PROBLEM DESCRIPTION:
Rewrite the data below as a numbered list with one line per item, skipping any blank lines. Leave the images out of your answer.

Entries from a dataset
──────
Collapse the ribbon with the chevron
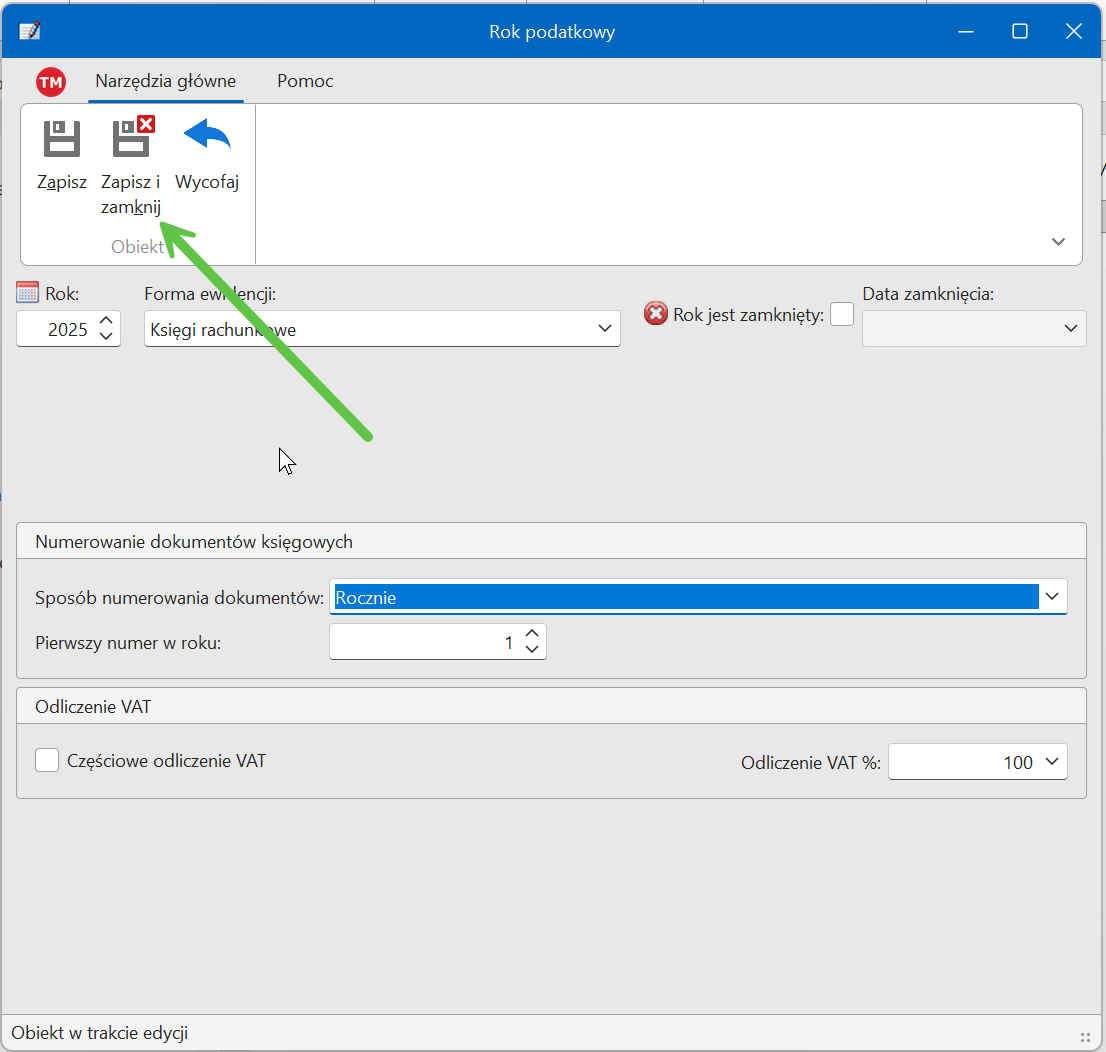1106x1052 pixels. pos(1058,242)
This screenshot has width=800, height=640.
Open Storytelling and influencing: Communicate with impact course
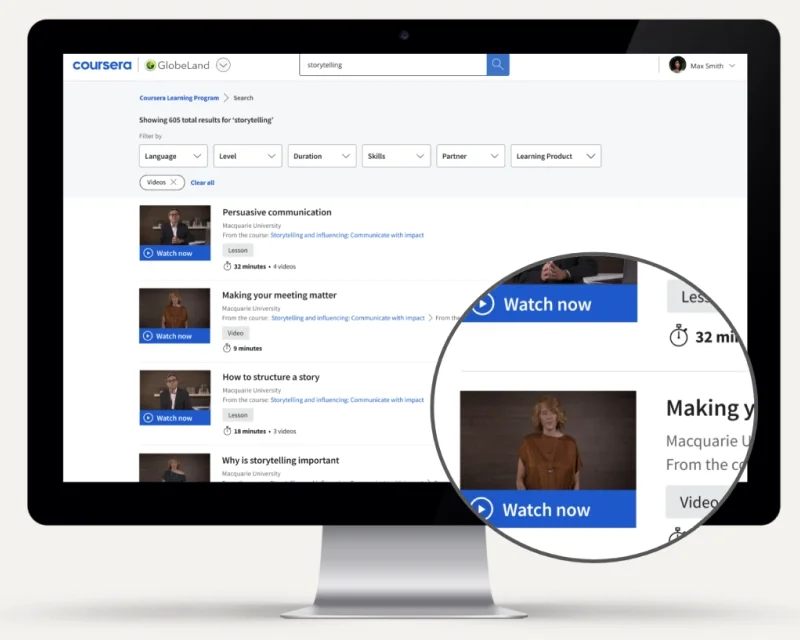click(x=346, y=235)
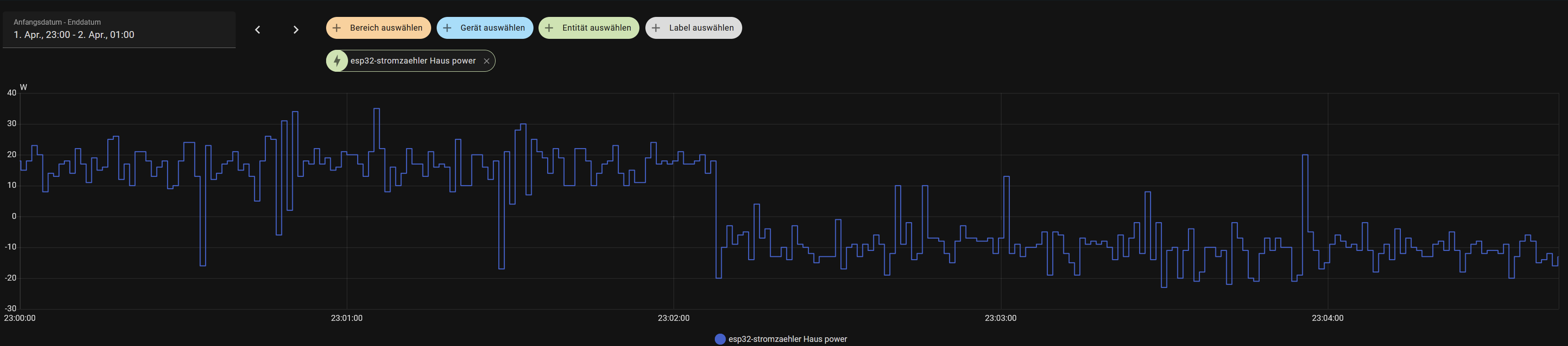
Task: Click the 23:04:00 time axis label
Action: point(1328,318)
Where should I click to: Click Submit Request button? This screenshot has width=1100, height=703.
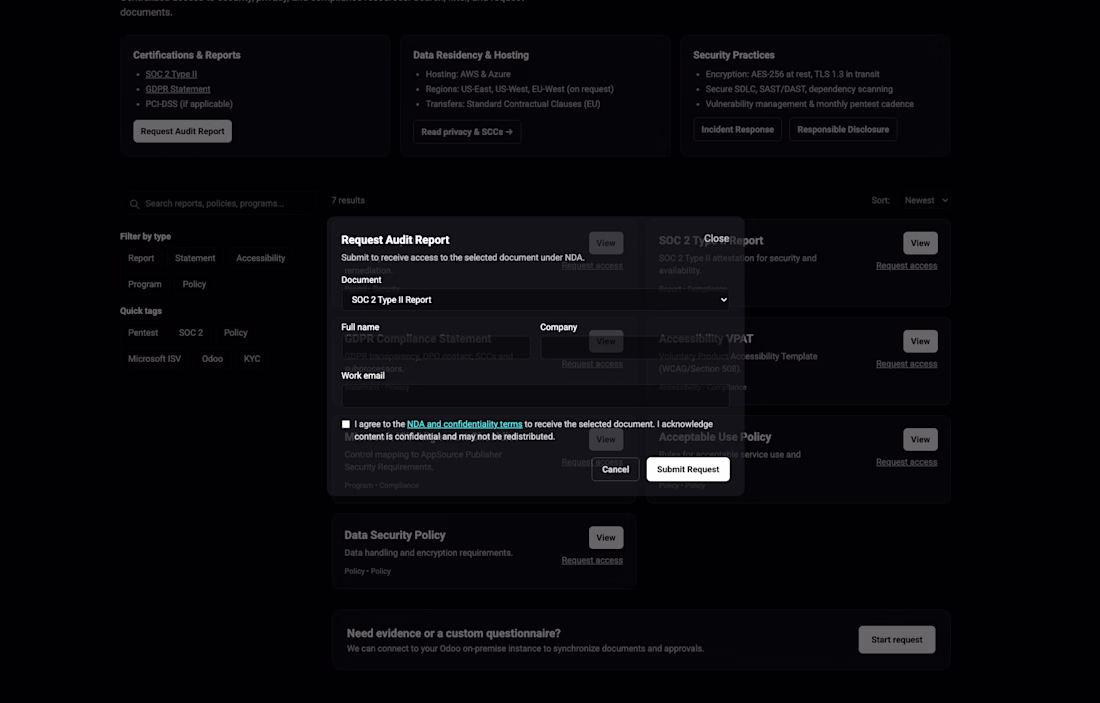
──────
COMPLETED TASK:
1. Collapse the ribbon with the chevron
2. 1106x1052 pixels. pos(1058,242)
3. This screenshot has width=800, height=640.
4. Open Storytelling and influencing: Communicate with impact course
5. click(x=346, y=235)
6. Task: Click the 23:04:00 time axis label
7. Action: point(1328,318)
8. Where should I click to: Click Submit Request button? This screenshot has width=1100, height=703.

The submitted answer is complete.